Comme la plupart des anciens palaces parisiens, le Bristol, qui fut fondé en 1925, se prépare à la venue tonitruante de plusieurs concurrents de haut luxe, qui ne feront qu’intensifier la concurrence.
D’ici à 2012, les quatre nouvelles adresses de prestige de Paris seront : le Royal Monceau, propriété d’Alexandre Allard (associé à des fonds du Qatar) ; le Shangri-La, qui s’installe cette année avenue d’Iéna ; le Mandarin oriental, rue Saint-Honoré ; le Majestic-Kléber, détenu par une société également du Qatar, associée à la chaîne Peninsula.
Pour Didier Le Calvez, qui prend le 1er juillet les rênes du Bristol : « L’arrivée de ces 4 nouveaux hôtels est un souci mais sera bénéfique pour Paris, qui aura le plus bel inventaire de palaces au monde (…) avec d’un côté les hôtels gérés par des chaînes, qui doivent répondre à des normes précises, et de l’autre les palaces indépendants franco-français. Avec le Bristol, c’est de la haute couture. »
Il est vrai que le Bristol, détenu par les Oetker, vient d’inaugurer une aile de 21 chambres et 5 suites en septembre dernier, et d’ouvrir un nouveau restaurant, le 114 Faubourg, lequel est doté d’un chef trois étoiles, Éric Fréchon.
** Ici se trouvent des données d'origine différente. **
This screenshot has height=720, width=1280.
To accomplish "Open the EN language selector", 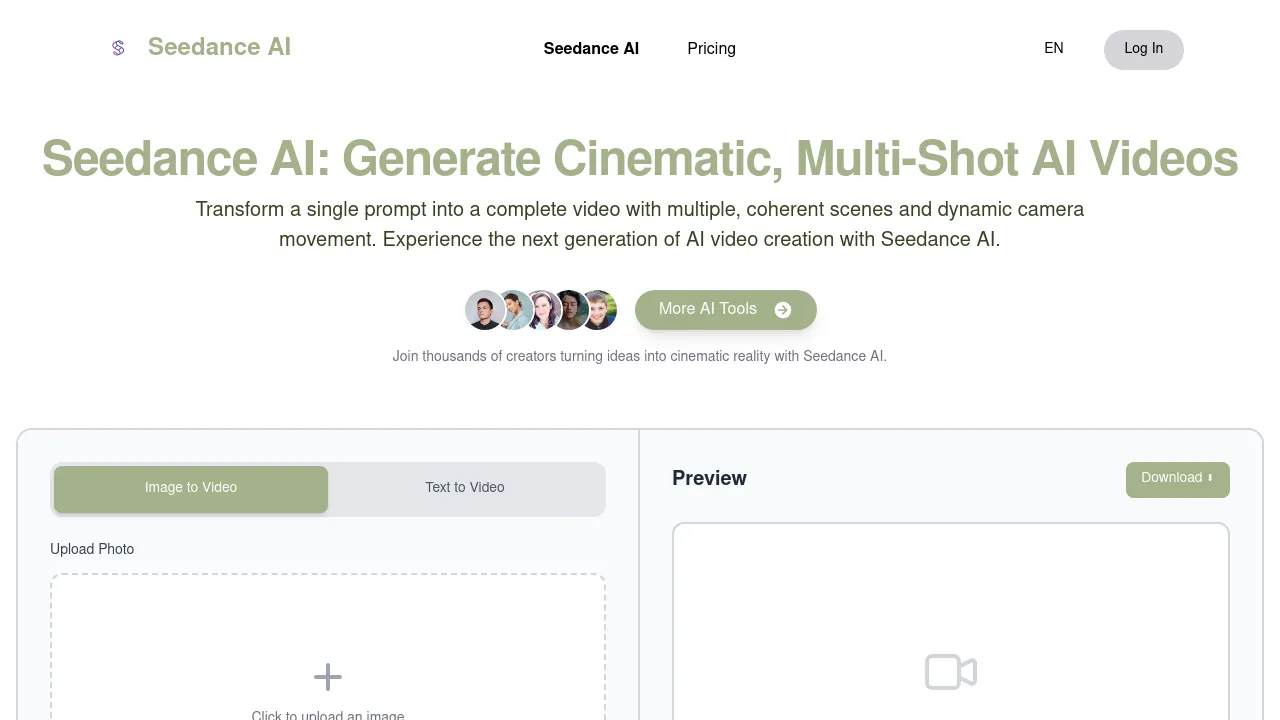I will (x=1054, y=48).
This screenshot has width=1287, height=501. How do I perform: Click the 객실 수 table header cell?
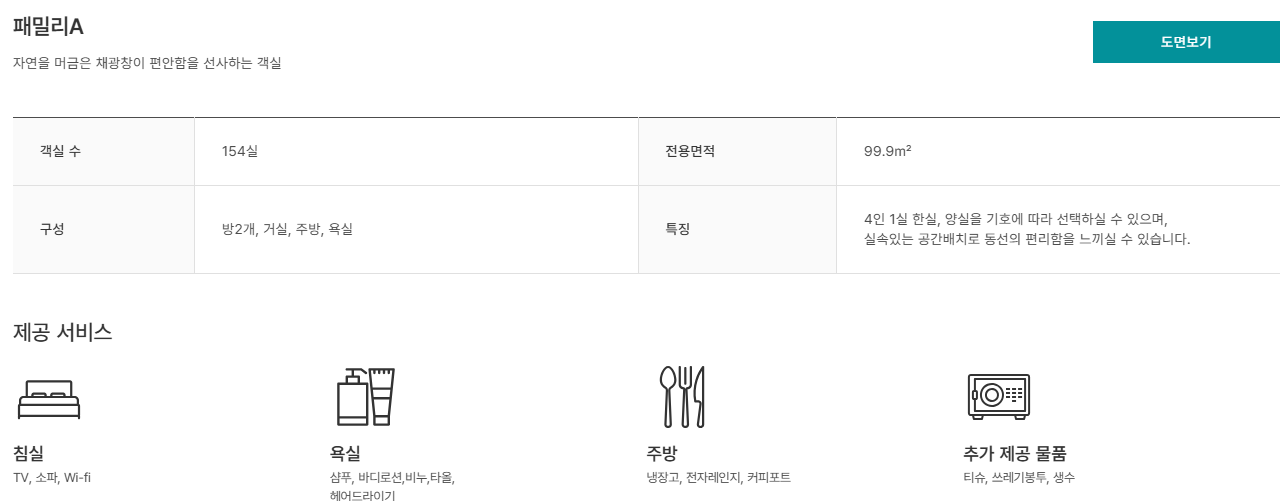pos(61,152)
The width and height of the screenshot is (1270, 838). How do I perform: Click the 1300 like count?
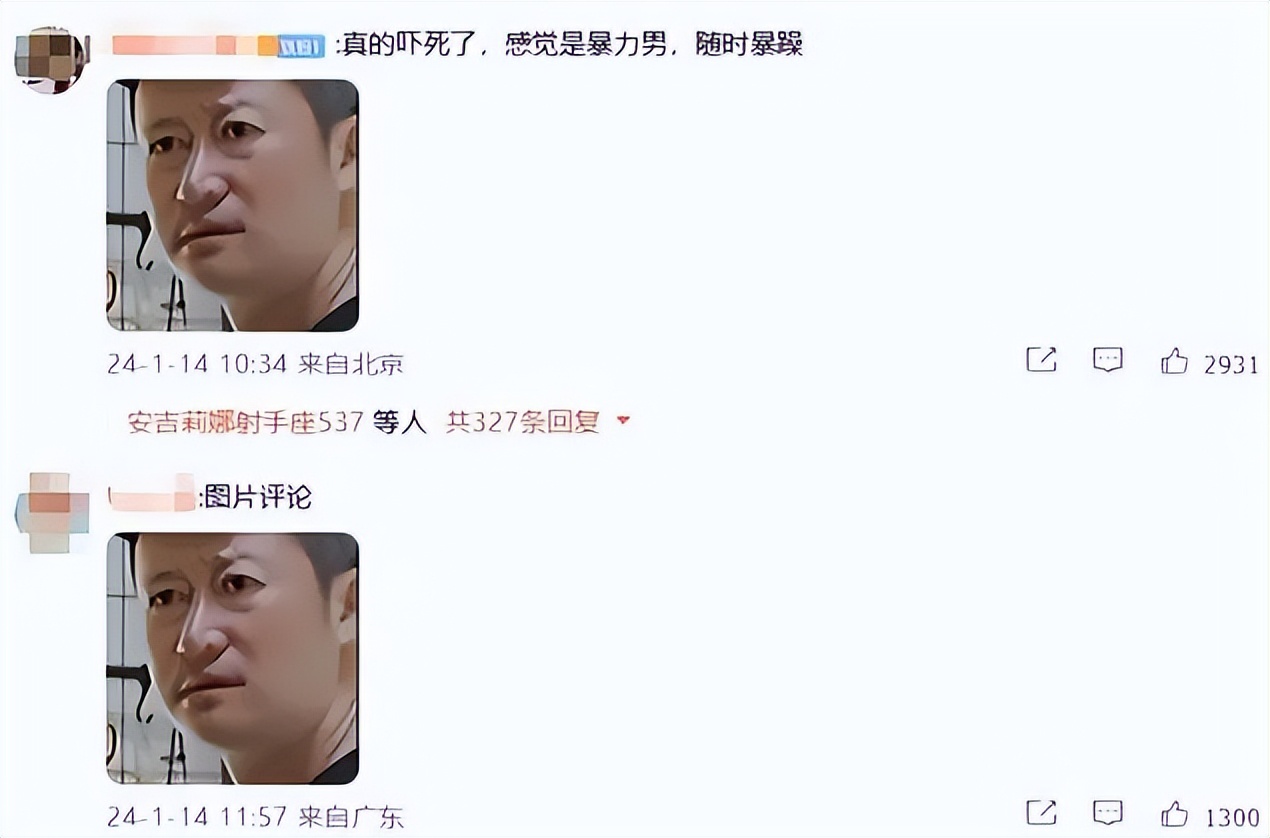(x=1231, y=818)
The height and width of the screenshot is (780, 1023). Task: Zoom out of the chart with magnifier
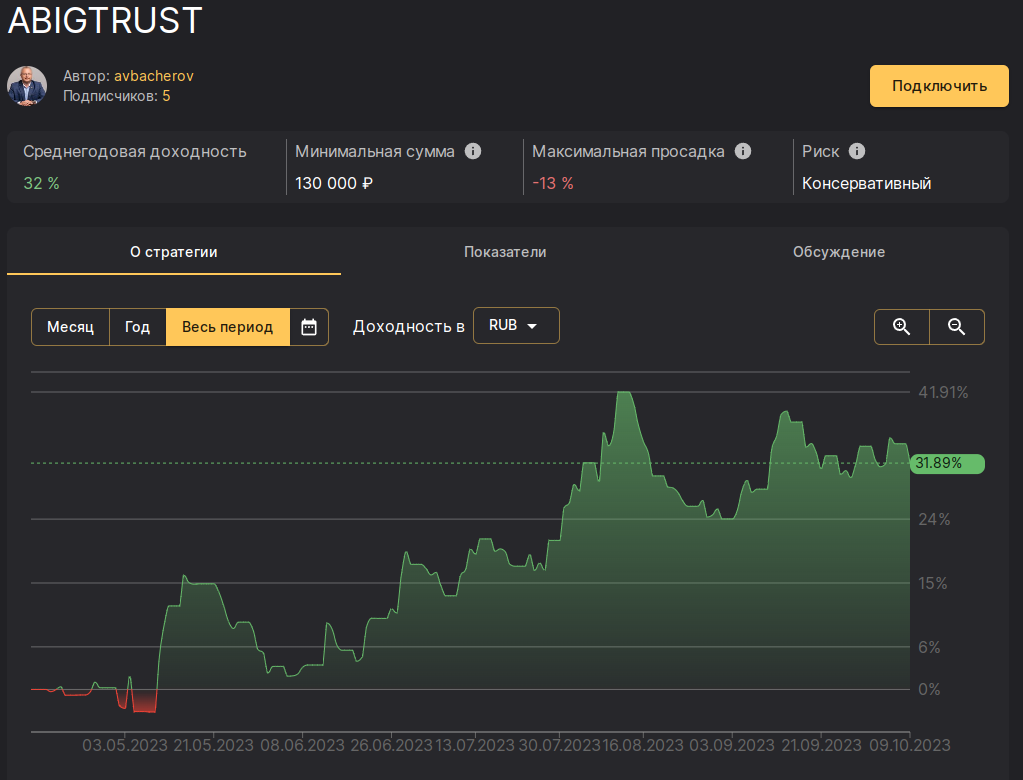click(956, 326)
Pour Didier Le Calvez : « Il faudra rester vigilant, car les nouveaux concurrents ont des réseaux de clients très forts, et vont forcer tout le monde à se remettre en question (…) mais ce sont des produits qu’on peut retrouver à Chicago, à New York ou à Hongkong ! Le Bristol, lui, est un palace unique, il a une identité, une âme.